OK, enough said. I think there are at least two things going on here. One, English is de facto the lingua franca (that means “common language”) of the web, and if you are someone interested in participating in larger conversations online, you tend to do so in English. Hence, a multilingual blogger like my friend Liza Sabater posted her thoughts on the Univision debate on her Culture Kitchen blog in English. (In her opinion, the interpreters “suck[ed].”

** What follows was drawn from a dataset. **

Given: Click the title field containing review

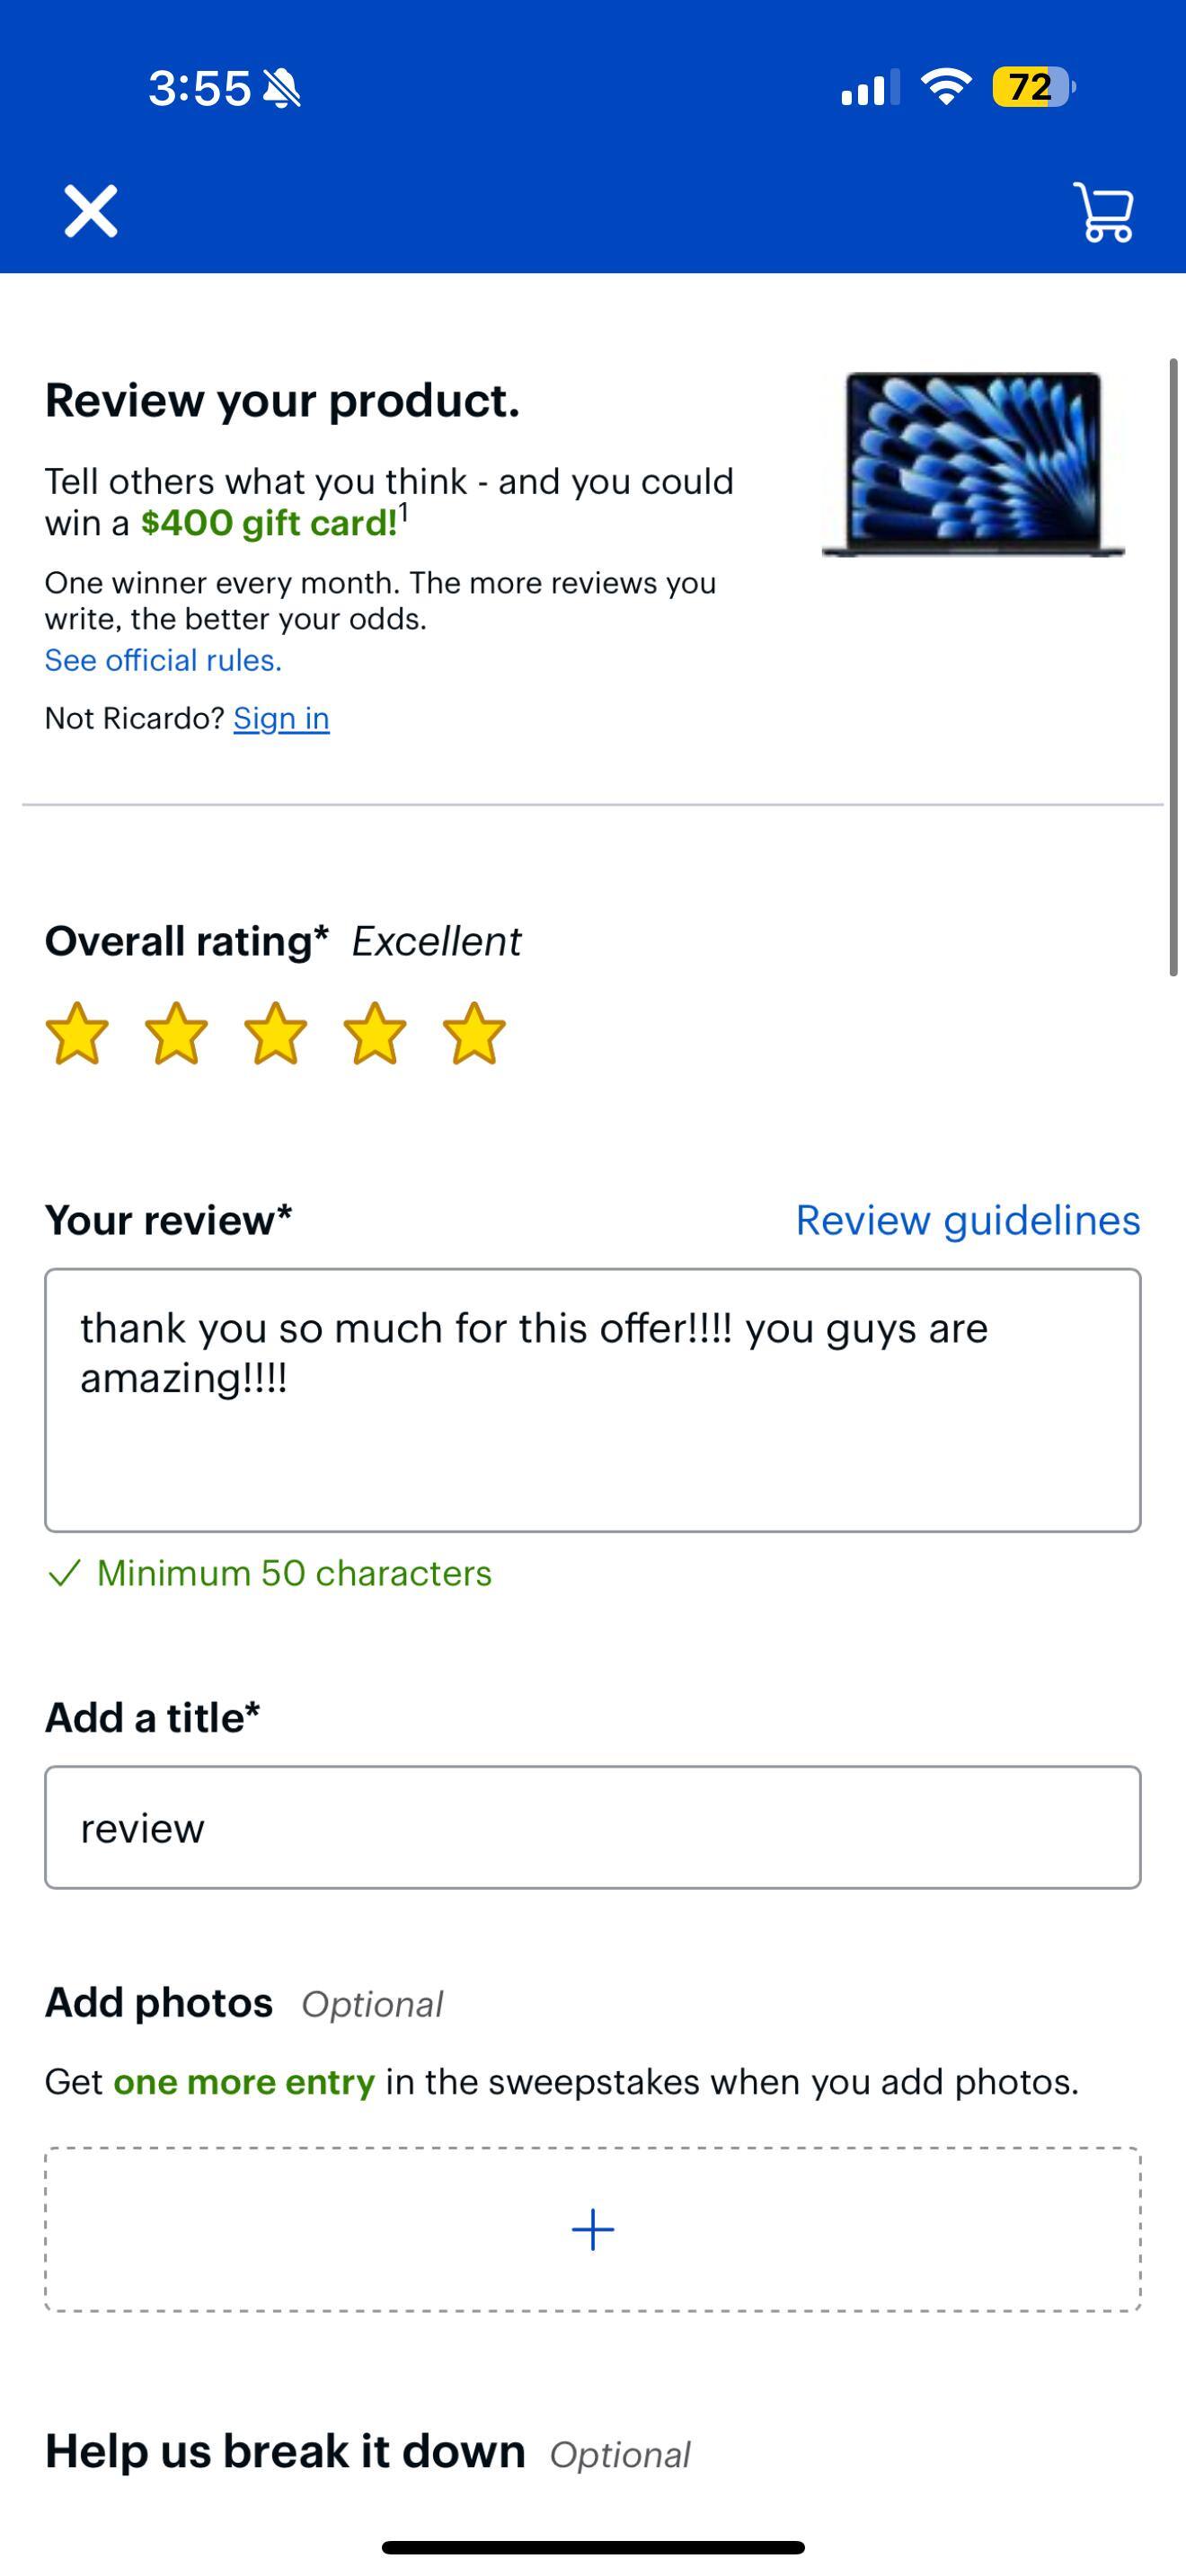Looking at the screenshot, I should pyautogui.click(x=592, y=1827).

The second is demographic. As the Pew Internet & American Life Project and Pew Hispanic Center jointly reported back in March, Latinos living in the US are much less likely than other adults to go online. “Just one in three Latinos (32%) who speak only Spanish go online compared with 78% of Latinos who are English-dominant and 76% of bilingual Latinos,” they reported. Also, Latinos fail to finish high school at double the rate of African Americans and four times the rate of non-Hispanic whites, and the lower someone’s level of educational attainment, the less likely are they to go online. Younger Latinos, like all other younger groupings, are online in much larger numbers–but so far that doesn’t seem to have stimulated the creation of a Spanish-centric discussion of American politics.

Obviously this isn’t the whole picture. Feel free to add more in the comments.